Mike Lawrie, chief executive of Misys, the banking software company which is in merger talks with Swiss rival Temenos, has already announced his next move, to take over as president and chief executive of Computer Sciences Corporation, the US-based IT services company.
Before the ink had properly dried on an agreement on principal terms between Misys and Temenos, CSC made public Mr Lawrie’s plans to take over from Michael Laphen, who had previously announced plans to retire.
Mr Lawrie’s swift appointment to CSC raised a few eyebrows among analysts. The deal with Temenos is still at an early stage and if it does not happen, Misys could be left leaderless and in a weakened position.

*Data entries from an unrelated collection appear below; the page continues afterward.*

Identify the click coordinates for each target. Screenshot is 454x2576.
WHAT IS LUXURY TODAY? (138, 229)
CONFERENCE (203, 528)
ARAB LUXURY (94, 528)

“If this merger falls apart and there is no other bid it doesn’t leave Misys in a pretty position,” said Julian Yates, analyst at Investec.
Mr Lawrie is credited with a successful turnround at Misys, having successfully sold the company’s previously struggling healthcare business for $1.3bn and created new products to help return the banking software group to growth. Mr Lawrie was previously a partner at ValueAct Capital, the US investment fund which subsequently became Misys’ biggest shareholder.
The companies had already said that Mr Lawrie would not stay with Misys following a deal with Temenos. Guy Dubois, chief executive of Temenos, is to lead the combined group.
CSC will present a new turnround challenge for Mr Lawrie. The US company reported a $2.88bn loss in November because of large writedown and warned that uncertainty about public-sector and European spending would affect its annual results. In December it said it might have to write off the $1.5bn value of a disputed contract with the UK’s National Health Service.